The present study developed an Hb A2 cutoff value of 3.0% and 95% CI = 1.8–4.2, which seemed to be higher than the HbA2 reference range of 1.5–3.5% developed by Kratz et al. [1], and 1.2% (0.5–3.4%) Hb A2 reference range reported among Saudi adults aged 18–50 years [30]. The HbA2 is regarded as an indicator of α- and β-thalassemia, but it is unreliable in differential diagnosis since it varies in different conditions; example, it may be reduced in iron deficiency anemia [30]. These reports indicate that α-thalassemia patients have HbA2 level that is normal or reduced (2.5%), while in β-thalassemia, HbA2 is either normal or elevated (3.5%) where such cases are rarely reported in sub-Saharan Africa [26, 30]. A similar report done in Kenyan coast documented a higher HbA2 of > 4.0% in Hb AA infants, where an Hb A2 of > 3.5% is suggestive of heterozygous beta thalassemia, a disease now reported in low frequencies in western and coastal region of Kenya [15, 26]. However, having a higher HbA2 in normal HbAA may not necessarily mean the individual has beta thalassemia as this may be supporting the reported variation of hematological, biochemical, and immunological parameters due to geographical, ethnic, race, and genetic differenced documented by various studies in African continent [25, 29]. Therefore, the HbA2 cutoff value of 1.8–4.2% developed by the present study emphasizes establishment of local reference ranges as those among the health population with HbA2 of > 3.5% may be erroneously graded as beta thalassemia.

However, when the HbA2 currently used normal range of 1.5–3.5 was used to grade the 386 hemoglobinopathy-free subjects, it generated an accuracy of 95.9% which was within the accepted confidence interval of a credible reference range [23]. The effective utility of the currently on use HbA2 normal range was supported by a statistical significance (p < 0.0001) of high sensitivity and specifity of 98.4% and 93.3%, respectively. This means that most of the 386 normal study subjects were within the current used normal reference range of 1.5–3.5. In addition, a strong positive likelihood ratio of 14.7 demonstrated the ability of 1.5–3.5 HbA2 normal range to grade western Kenya 14.7 more times likely to be free from hemoglobinopathy and a negative likelihood ratio of 0.017 [1]. Furthermore, it had 99.7% positive predictive validity and a negative predictive validity of 70.0%, which confirms use of HbA2 normal range of 1.5–3.5 would categorize majority of western Kenya population as hemoglobin-free.
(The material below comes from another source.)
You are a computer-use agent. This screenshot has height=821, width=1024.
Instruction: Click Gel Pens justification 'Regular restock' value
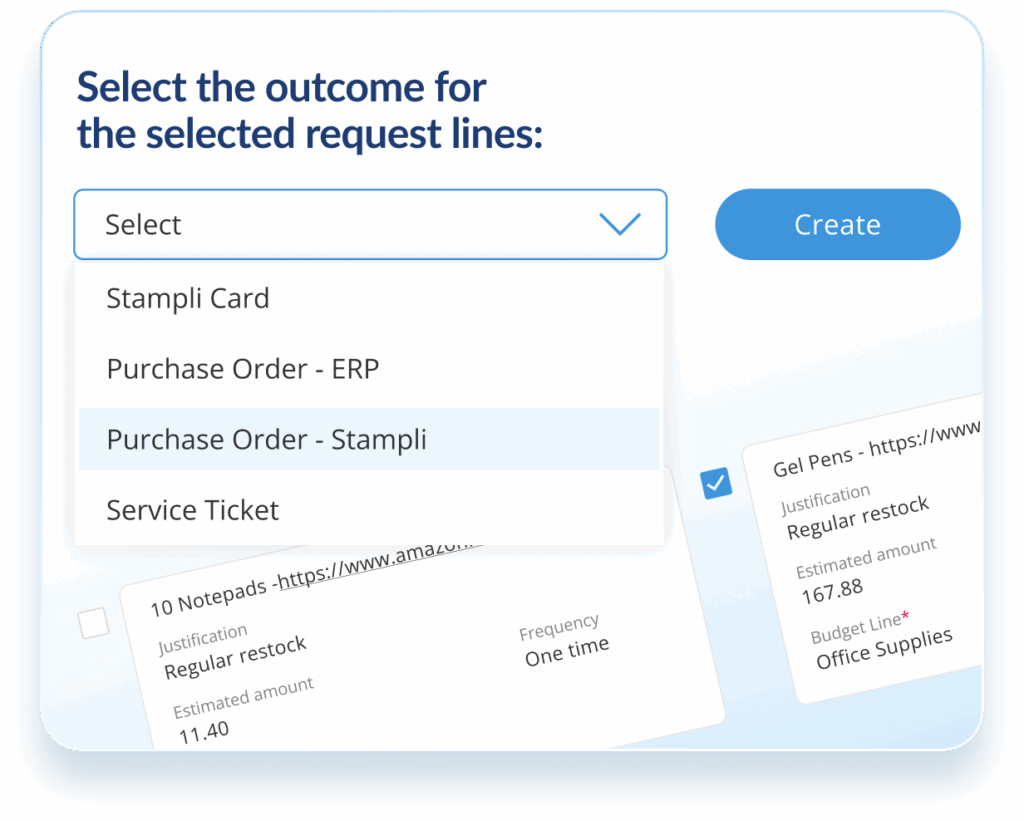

The HbA2 normal range of 1.5-3.5 ROC curve flowed on the upper left corner of the curve, which is a signal of an accurate biomarker effective in clinical diagnosis [29]. This finding serves as evidence that the HbA2 normal range of 1.5–3.5 which is currently on use may be retained as an accurate reference range in western Kenya population.

Various forms of hemoglobin are expressed at different stages of human development where HbF (α2γ2) predominates in neonates and declines during the first year of life [26]. These findings were similar to the present study where there was significant different (p < 0.0001) of HbF among the four age groups with children ≤ 2years having the highest median of 1.0 (0.8), while those individuals above 2 years recorded HbF of ≤ 1 among Hb AA population. Similarly, it was also reported that HbF level is a useful parameter for the diagnosis of thalassemia, which is majorly expressed in fetal life and young children but is switched off by the age of 2 years and then remain more or less constant at a value less than 1%; thus, the authors noted a high HbF in the 1 year old and gradually reduced to around 1% in the 2 years old [30]. Weiner and Andrew [26] also documented an overall HbF of 95% CI = 4.5–4.6 among all the samples done which was higher compared to our overall finding of 0.8 (0.0–2.4). This variation may be due to the fact that the study collected blood sample from neonates and infants, while our study included all the study population. The authors also reported lower HbF in infants with HbAA (4.4%, 95% CI = 4.3–4.4) compared to infants with HbSS whose HbF was 21.9%; 95% CI = 20.1–23.5), and that HbF was significantly higher in females than males in all the three phenotypes (Hb AA, Hb AS, Hb SS) [26]. This was in contrast with our finding which found out that there was no significant difference in HbF between females and males who recorded similar medians of 0.8, IQR = 0.8; 95% CI = 0.0–2.4. The current normal range on use of HbF of 0–2.0 was similar to the reference range developed by the present study; therefore, we were unable to use ROC curve analysis which suggests that it is effective in grading healthy individual in western Kenya as normal; therefore, it may be retained.

Bio-Rad HPLC machine is in the process of analyzing different hemoglobin fractions, it also generates certain percentage of degraded products which are as a result of the age of the specimen or storage conditions of the sample before analysis; thus, these conditions must be adhered to, according to manufacturer’s guidelines to be able to get an acceptable proportion of degraded products in P3 window [31, 32]. The overall P window obtained by the present study was 4.98, IQR = 0.4; 95% CI = 4.18–5.78. This is the first ever normal range for P window in African continent, which suggests that P window above 5.78 may result into an erroneous grading of hemoglobin fraction. The P window varied significantly from the stations where the sample were collected, and we were unable to figure out an explanation for this. There was no significant different in P window based on gender and age.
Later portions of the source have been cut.